(Description of the task): Convert the listing below into a Markdown table with two columns, Row and Listing line, giving each nonblank line its own numbered row. Leave the pictures out of the table.

(Exercise inputs):

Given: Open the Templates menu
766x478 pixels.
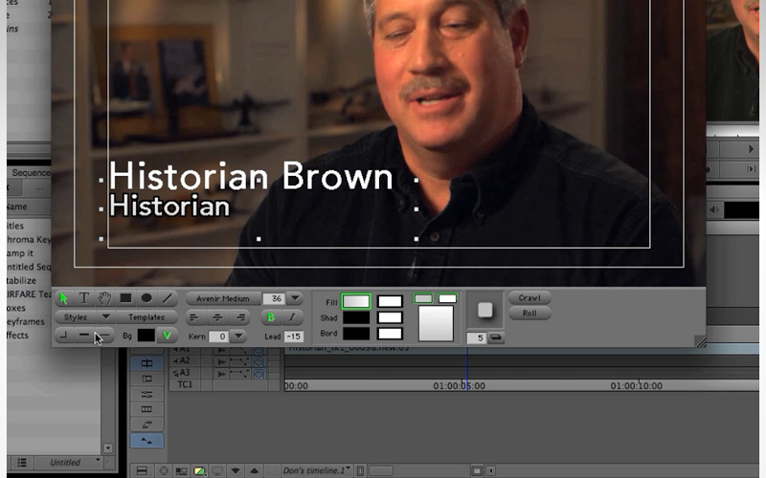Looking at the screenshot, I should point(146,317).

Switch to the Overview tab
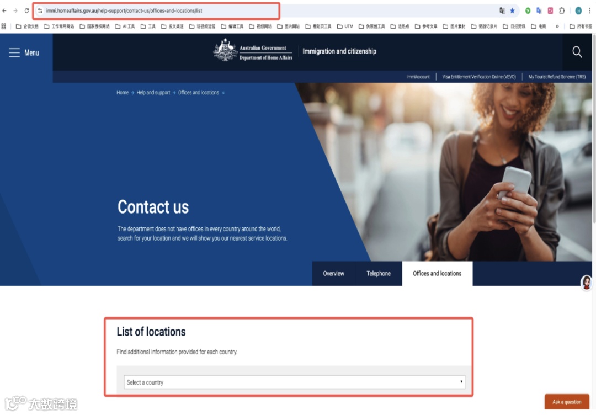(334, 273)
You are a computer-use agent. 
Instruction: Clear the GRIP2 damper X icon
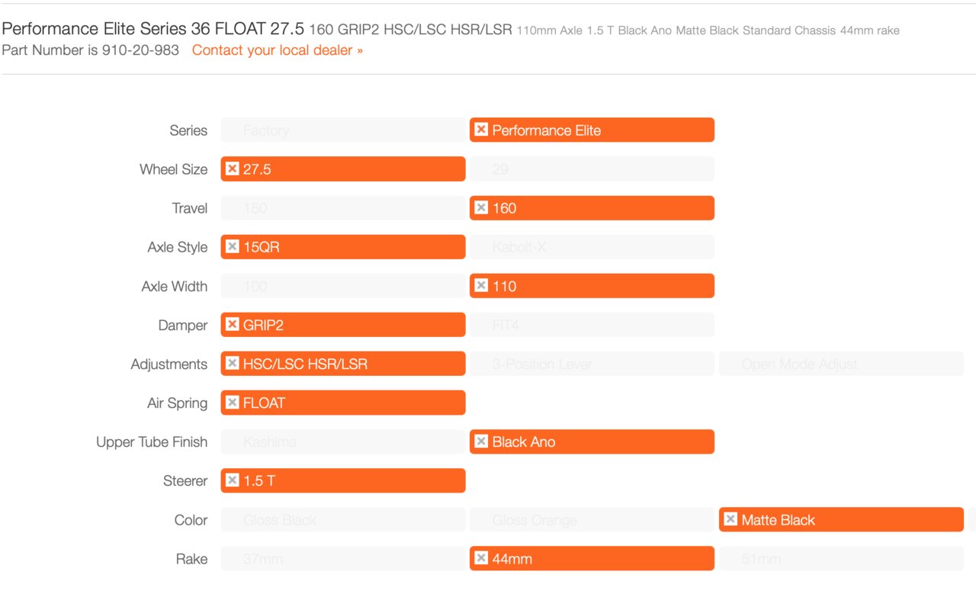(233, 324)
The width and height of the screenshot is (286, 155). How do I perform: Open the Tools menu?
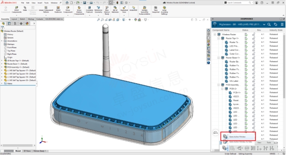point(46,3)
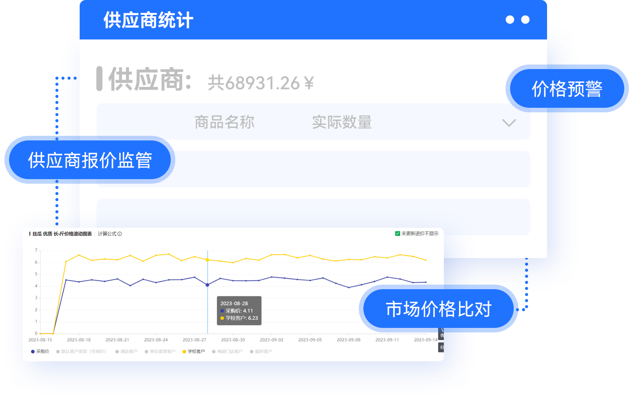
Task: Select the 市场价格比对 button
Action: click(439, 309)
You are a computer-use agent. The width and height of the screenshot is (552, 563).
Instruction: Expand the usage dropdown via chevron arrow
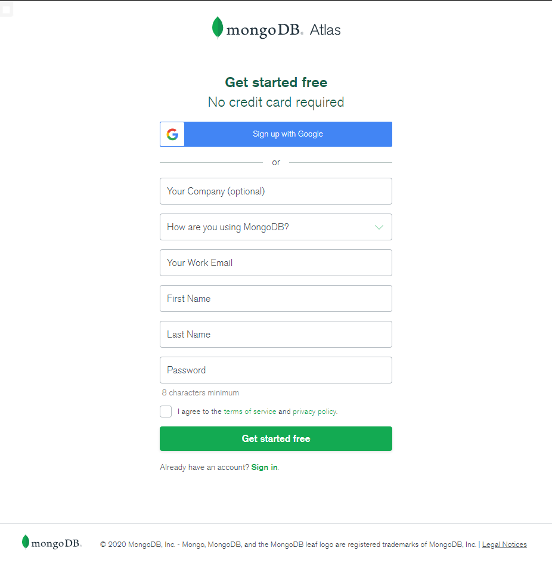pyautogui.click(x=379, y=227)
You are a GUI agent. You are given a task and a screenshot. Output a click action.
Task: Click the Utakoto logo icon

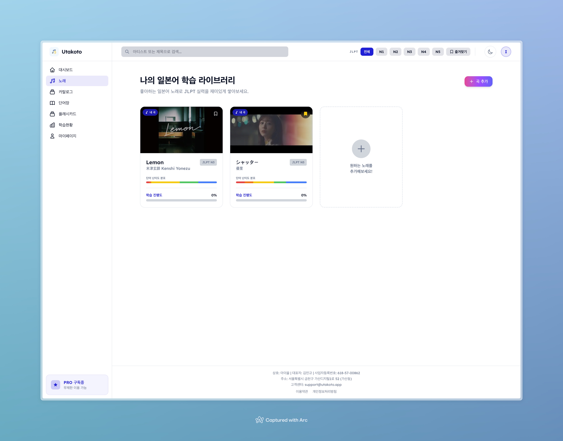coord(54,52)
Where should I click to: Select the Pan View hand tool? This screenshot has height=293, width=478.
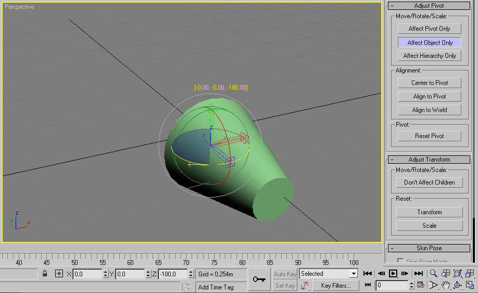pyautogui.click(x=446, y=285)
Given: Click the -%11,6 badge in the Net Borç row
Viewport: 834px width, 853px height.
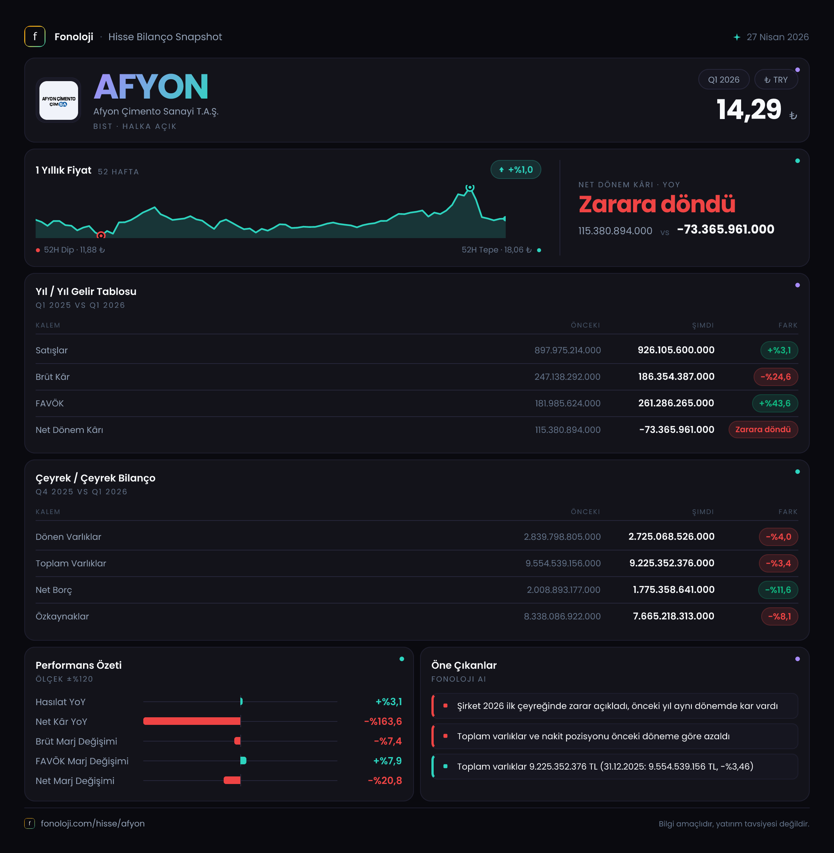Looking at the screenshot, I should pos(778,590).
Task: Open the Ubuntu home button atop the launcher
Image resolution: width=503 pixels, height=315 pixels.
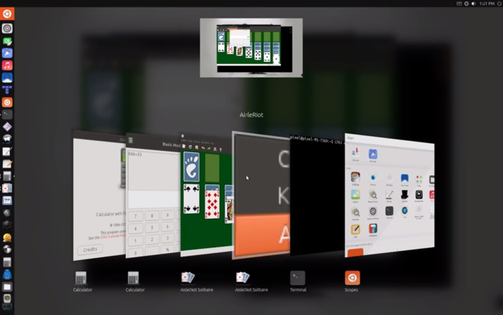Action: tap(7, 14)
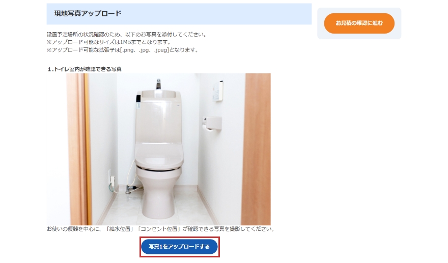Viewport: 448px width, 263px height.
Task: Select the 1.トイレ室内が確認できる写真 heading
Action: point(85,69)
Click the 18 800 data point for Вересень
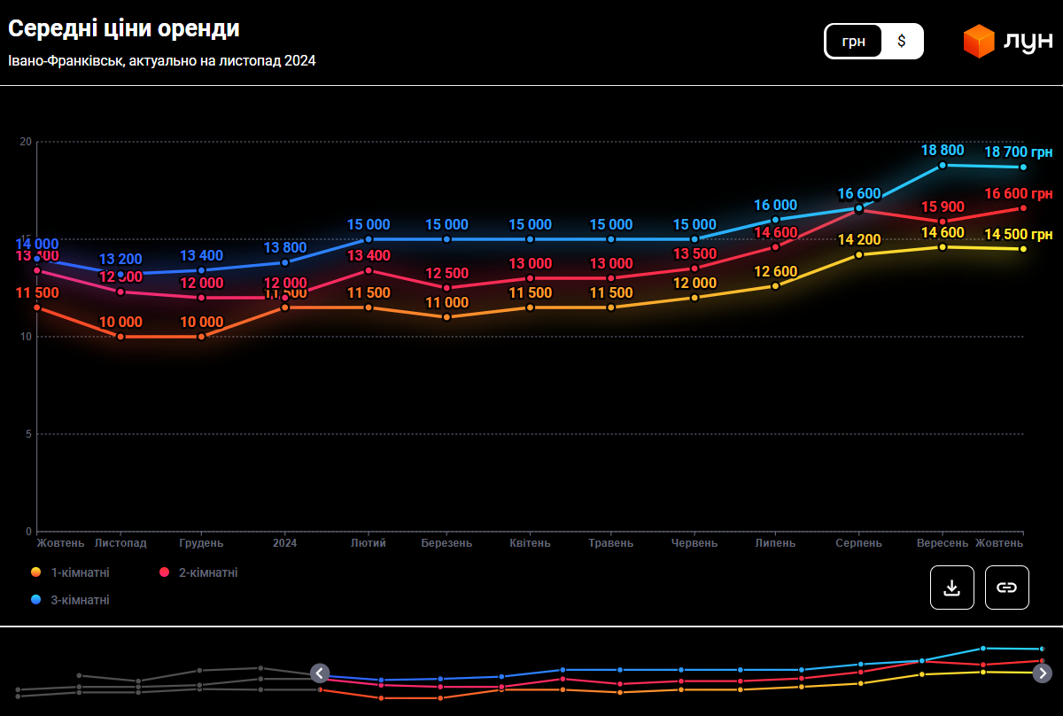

(Task solution):
| Row | Listing line |
|---|---|
| 1 | Given: Open the Templates menu |
| 2 | 766x478 pixels. |
| 3 | Looking at the screenshot, I should point(146,317). |
| 4 | Switch to the Overview tab |
| 5 | (334, 273) |
| 6 | You are a computer-use agent.  |
| 7 | Instruction: Clear the GRIP2 damper X icon |
| 8 | (233, 324) |
| 9 | The width and height of the screenshot is (286, 155). How do I perform: Open the Tools menu? |
| 10 | point(46,3) |
| 11 | Task: Select the 市场价格比对 button |
| 12 | Action: click(439, 309) |
| 13 | You are a computer-use agent. The width and height of the screenshot is (552, 563). |
| 14 | Instruction: Expand the usage dropdown via chevron arrow |
| 15 | pyautogui.click(x=379, y=227) |
| 16 | You are a GUI agent. You are given a task and a screenshot. Output a click action. |
| 17 | Task: Click the Utakoto logo icon |
| 18 | coord(54,52) |
| 19 | Where should I click to: Select the Pan View hand tool? This screenshot has height=293, width=478. |
| 20 | pyautogui.click(x=446, y=285) |
| 21 | Given: Click the -%11,6 badge in the Net Borç row |
| 22 | Viewport: 834px width, 853px height. |
| 23 | Looking at the screenshot, I should pos(778,590). |
| 24 | Task: Open the Ubuntu home button atop the launcher |
| 25 | Image resolution: width=503 pixels, height=315 pixels. |
| 26 | Action: tap(7, 14) |
| 27 | Viewport: 448px width, 263px height. |
| 28 | Task: Select the 1.トイレ室内が確認できる写真 heading |
| 29 | Action: point(85,69) |
| 30 | Click the 18 800 data point for Вересень |